Both general anesthesia (GA) and regional anesthesia have been used for TKR surgery. Peripheral nerve blocks (PNBs) combining lumbar plexus and sciatic nerve blocks can be used as the primary anesthetic for TKR, or combined with general anesthesia to provide postoperative pain relief.4–6 They form an alternative approach to the central neuraxial blockade for regional anesthesia for knee surgery and have shown improved postoperative recovery.7 This technique has become common in our institution for knee surgery. The quality of recovery is becoming a clinical and research area of increasing significance. It reflects a change in emphasis from hospital-based outcomes to patient-focused outcomes. An early measurement of quality of recovery tends to focus on physiological or nociceptive recovery and readiness for patient discharge; whereas, longer-term recovery tends to focus on patient satisfaction, a poor metric of quality of recovery in objectively measured domains.8
The Postoperative Quality of Recovery Scale (PQRS) is a research tool designed to measure the postoperative quality of recovery in multiple domains and over multiple time periods. Recovery domains include physiological, emotive (depression and anxiety), nociceptive (pain and nausea), cognitive, activities of daily living (ADL), and overall patient perspective (including satisfaction).8,9 Importantly, the PQRS surveys are objective and measure recovery at predetermined time points, rather than relying on subjective patient recall. Further, the measurement of recovery in multiple domains facilitates an understanding of how recovery in one area can impact on other recovery domains. The inclusion of cognition is important as poor cognitive recovery is being increasingly recognized as a major morbidity.
Our aim was to identify whether our technique of combining lumbar plexus and sciatic nerve blocks with propofol sedation could alter the quality of recovery after TKR in elderly patients during the first week after surgery compared to general anesthesia. Our hypothesis was that patients who received combined lumbar plexus and sciatic nerve blocks supplemented with propofol sedation would have a higher incidence of recovery than patients who were receiving general anesthesia during the first week after surgery.
Materials and methods
The study was conducted at the Anesthesia and Operation Center of the Chinese People’s Liberation Army General Hospital from June–September 2013. The research protocol was approved by the Institutional Ethical Committee of the Chinese People’s Liberation Army General Hospital. After written, informed consent, 213 patients were enrolled.
Selection of participants
The inclusion criteria were patients who were: 65–90 years old; undergoing elective single TKR surgery; had met the American Society of Anesthesiologists’ physical status I–III; had a Mini-Mental Score Examination (MMSE) >23; and had no an allergy to local or general anesthetics. The exclusion criteria included contraindications to nerve blocks (coagulation defects, infection at puncture site), current severe psychiatric disease, alcoholism or drug dependence, severe visual or auditory disorder, and unwillingness to return for study follow-up.10,11
General anesthesia was induced with midazolam (0.015–0.03 mg/kg), fentanyl (1.8–3.5 μg/kg), etomidate (0.2–0.3 mg/kg), and rocuronium (0.4–0.6 mg/kg), followed by a laryngeal mask airway insertion and mechanical ventilation. Anesthesia was maintained with a remifentanil infusion (0.15–0.30 μg/kg/minute) and propofol (target controlled infusion [TCI] 0.6–2.0 μg/mL) with 100% oxygen. Infusion rates of propofol and remifentanil varied, according to clinical judgment and a target bispectral index (BIS) range of 40–60.

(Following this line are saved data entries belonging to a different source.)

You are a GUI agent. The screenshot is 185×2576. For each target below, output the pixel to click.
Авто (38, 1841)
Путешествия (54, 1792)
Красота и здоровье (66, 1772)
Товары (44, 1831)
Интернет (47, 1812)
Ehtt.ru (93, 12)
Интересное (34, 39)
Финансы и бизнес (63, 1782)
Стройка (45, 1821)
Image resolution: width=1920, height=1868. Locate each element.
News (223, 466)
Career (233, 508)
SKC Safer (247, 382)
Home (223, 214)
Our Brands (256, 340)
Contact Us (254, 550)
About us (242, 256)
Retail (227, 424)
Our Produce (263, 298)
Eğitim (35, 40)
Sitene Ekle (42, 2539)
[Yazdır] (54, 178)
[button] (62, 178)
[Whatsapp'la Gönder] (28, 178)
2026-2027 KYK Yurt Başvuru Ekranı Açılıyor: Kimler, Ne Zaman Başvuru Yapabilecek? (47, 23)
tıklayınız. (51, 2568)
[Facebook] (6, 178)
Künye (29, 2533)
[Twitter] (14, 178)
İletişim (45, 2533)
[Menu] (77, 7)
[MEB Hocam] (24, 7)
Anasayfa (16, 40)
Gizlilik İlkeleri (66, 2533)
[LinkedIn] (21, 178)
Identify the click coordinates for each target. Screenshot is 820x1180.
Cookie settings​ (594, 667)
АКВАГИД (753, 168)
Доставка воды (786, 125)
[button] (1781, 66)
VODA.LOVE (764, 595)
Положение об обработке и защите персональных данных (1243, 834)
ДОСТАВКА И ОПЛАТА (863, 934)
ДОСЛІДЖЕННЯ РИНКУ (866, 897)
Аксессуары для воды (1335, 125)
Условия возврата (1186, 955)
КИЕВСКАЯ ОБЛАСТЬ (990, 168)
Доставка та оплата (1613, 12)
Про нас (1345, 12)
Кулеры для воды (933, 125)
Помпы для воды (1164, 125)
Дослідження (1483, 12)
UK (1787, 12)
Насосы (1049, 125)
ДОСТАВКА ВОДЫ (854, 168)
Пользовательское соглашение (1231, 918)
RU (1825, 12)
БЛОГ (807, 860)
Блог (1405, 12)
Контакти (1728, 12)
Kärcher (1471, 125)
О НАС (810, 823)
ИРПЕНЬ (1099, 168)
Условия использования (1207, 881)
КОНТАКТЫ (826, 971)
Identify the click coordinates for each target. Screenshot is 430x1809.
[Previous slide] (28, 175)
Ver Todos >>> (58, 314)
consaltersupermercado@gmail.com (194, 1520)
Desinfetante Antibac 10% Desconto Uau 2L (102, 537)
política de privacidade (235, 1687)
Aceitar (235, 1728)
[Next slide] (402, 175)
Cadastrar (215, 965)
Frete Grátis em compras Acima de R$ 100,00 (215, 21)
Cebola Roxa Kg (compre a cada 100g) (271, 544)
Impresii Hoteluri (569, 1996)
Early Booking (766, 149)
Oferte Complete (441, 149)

Patients randomized to the peripheral nerve blocks group received midazolam (0.015–0.03 mg/kg) and fentanyl (0.8–2.0 μg/kg) titrated to provide conscious sedation before nerve block insertion. Supplemental oxygen (5 L/minute) was administered by facemask. After sterile preparation and draping, the nerve blocks were administered using a 21-gauge, 100 mm nerve block needle (Stimuplex A®, B Braun Melsungen AG, Tochigi-ken, Japan) under nerve stimulator guidance. A posterior approach to lumbar plexus block was performed with patients in the lateral decubitus position. The puncture site was 3 cm caudad and 4 cm midline to the spinous process of L4. A sagittal insertion direction was used, and we avoided a medial angulation of the needle. Upon contact with transverse process of L5, the needle was retracted and then advanced over the transverse process (2 cm). The puncture depth was typically 6–10 cm. The nerve stimulator was used to determine muscle activity from the femoral nerve (quadriceps or vastus lateralis). The puncture was also possible at the level of the transverse process of L4, with caudad advancement of the needle under the transverse process.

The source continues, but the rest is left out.